● **Try it**: Which lines of the data contain the string "from"? Copy every one of them.

● **Input data**:
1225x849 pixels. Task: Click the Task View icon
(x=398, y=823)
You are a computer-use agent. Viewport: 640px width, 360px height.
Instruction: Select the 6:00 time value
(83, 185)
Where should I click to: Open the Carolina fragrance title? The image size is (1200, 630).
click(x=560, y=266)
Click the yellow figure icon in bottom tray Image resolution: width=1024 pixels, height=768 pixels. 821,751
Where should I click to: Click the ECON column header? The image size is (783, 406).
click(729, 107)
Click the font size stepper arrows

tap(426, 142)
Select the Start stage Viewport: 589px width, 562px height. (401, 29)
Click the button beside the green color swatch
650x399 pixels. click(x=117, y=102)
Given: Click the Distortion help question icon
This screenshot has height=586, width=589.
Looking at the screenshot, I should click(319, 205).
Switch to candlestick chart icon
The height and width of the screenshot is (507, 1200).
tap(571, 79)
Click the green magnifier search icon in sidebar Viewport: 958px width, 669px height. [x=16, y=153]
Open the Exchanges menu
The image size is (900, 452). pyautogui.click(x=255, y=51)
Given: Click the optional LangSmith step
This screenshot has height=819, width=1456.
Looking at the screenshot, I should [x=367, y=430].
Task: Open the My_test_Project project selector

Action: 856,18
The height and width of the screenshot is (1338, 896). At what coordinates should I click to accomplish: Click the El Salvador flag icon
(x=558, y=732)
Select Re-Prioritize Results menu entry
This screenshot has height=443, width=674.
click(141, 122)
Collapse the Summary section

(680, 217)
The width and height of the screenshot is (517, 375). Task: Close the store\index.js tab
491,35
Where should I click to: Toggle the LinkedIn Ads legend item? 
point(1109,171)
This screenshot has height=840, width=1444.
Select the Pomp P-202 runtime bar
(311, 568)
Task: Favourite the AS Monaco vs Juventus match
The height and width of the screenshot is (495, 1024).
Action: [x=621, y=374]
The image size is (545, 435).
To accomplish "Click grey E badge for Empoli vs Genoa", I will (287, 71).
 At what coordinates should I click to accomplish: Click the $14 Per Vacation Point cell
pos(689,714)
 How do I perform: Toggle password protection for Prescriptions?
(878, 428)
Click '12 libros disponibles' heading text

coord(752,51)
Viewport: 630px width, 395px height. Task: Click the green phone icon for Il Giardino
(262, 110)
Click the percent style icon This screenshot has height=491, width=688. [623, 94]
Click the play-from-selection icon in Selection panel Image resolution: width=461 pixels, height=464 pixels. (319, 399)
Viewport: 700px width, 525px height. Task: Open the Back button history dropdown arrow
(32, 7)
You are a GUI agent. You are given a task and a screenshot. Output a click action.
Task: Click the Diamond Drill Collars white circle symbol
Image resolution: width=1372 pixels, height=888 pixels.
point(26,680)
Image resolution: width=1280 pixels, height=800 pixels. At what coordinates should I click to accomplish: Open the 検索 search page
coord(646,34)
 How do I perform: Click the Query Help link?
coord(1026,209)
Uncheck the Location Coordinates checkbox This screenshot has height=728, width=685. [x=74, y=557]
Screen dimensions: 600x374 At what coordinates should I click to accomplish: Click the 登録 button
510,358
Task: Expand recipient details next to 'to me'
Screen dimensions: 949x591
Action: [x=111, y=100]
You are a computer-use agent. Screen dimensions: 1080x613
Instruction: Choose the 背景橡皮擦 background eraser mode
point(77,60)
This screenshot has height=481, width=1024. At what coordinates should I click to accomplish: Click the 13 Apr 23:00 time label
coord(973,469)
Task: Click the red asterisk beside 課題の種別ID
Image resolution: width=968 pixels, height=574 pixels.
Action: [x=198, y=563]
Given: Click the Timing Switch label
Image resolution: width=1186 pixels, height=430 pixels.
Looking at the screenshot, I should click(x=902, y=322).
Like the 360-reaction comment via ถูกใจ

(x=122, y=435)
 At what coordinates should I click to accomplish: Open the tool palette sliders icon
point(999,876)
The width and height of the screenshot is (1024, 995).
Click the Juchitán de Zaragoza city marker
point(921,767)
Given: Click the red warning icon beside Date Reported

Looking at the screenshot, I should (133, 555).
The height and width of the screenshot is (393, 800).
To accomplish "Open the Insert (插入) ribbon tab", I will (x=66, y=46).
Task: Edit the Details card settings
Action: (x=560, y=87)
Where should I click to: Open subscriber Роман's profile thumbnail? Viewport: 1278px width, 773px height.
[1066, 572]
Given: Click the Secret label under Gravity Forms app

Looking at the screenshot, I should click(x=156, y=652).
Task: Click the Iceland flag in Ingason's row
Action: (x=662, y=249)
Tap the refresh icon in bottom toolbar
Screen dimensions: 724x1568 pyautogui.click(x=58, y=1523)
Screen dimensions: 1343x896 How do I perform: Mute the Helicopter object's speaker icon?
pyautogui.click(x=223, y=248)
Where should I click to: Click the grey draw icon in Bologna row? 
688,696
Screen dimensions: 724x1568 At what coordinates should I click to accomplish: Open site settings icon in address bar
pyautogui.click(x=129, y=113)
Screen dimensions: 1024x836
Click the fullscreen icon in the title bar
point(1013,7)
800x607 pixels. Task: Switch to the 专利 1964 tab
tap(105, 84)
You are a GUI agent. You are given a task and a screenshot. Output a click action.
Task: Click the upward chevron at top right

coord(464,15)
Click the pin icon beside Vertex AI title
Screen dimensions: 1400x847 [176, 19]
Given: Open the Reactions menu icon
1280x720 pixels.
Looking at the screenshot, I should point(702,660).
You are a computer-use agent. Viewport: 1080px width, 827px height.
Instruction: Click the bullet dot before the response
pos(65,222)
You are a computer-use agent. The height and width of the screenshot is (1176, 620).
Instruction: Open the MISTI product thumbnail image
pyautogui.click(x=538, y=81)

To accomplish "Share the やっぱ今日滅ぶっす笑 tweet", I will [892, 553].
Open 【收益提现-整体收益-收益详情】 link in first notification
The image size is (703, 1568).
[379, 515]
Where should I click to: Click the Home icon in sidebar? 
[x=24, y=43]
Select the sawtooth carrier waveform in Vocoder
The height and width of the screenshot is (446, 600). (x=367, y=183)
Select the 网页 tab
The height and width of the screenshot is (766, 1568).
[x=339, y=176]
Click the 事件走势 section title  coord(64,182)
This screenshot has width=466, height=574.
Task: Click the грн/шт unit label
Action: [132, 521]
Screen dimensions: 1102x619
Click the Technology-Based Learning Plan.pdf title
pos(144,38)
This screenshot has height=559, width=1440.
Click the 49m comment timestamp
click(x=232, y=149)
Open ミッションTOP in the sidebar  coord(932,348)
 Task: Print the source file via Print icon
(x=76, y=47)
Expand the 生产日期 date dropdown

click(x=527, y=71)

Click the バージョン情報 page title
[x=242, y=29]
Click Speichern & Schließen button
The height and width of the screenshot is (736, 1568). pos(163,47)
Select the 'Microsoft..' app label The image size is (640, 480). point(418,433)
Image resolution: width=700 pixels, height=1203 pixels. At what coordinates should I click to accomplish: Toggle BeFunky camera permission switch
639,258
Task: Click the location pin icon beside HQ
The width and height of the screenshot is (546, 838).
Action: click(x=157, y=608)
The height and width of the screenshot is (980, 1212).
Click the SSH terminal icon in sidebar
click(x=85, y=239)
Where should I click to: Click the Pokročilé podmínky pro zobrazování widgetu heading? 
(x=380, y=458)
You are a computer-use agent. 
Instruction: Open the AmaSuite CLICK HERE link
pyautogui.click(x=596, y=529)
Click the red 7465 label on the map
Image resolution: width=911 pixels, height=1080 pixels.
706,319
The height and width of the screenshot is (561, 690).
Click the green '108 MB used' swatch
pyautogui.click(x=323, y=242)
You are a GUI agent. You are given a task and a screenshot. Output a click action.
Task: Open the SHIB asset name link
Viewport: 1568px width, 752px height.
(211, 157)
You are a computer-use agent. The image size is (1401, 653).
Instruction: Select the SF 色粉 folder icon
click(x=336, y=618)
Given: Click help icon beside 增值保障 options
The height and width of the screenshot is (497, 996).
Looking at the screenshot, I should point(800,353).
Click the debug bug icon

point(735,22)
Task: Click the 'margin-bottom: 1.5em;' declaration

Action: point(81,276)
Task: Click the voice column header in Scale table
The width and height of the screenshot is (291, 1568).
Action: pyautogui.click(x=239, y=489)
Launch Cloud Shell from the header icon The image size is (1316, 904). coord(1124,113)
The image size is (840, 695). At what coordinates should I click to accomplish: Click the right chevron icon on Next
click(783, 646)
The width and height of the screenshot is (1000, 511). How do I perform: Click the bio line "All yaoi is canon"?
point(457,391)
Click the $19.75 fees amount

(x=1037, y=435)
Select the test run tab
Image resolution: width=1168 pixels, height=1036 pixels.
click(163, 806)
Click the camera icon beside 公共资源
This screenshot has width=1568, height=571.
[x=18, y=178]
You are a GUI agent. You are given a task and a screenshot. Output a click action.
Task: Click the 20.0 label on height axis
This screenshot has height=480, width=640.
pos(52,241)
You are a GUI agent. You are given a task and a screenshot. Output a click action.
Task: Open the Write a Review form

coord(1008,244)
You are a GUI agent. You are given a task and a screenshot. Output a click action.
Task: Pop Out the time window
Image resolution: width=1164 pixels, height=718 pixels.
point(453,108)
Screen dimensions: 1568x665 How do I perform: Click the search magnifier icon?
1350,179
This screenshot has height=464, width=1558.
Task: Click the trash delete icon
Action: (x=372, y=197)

● **Exercise response**:
Click the play-from-selection icon in Selection panel Image resolution: width=461 pixels, height=464 pixels. (319, 399)
Launch Cloud Shell from the header icon The image size is (1316, 904). coord(1124,113)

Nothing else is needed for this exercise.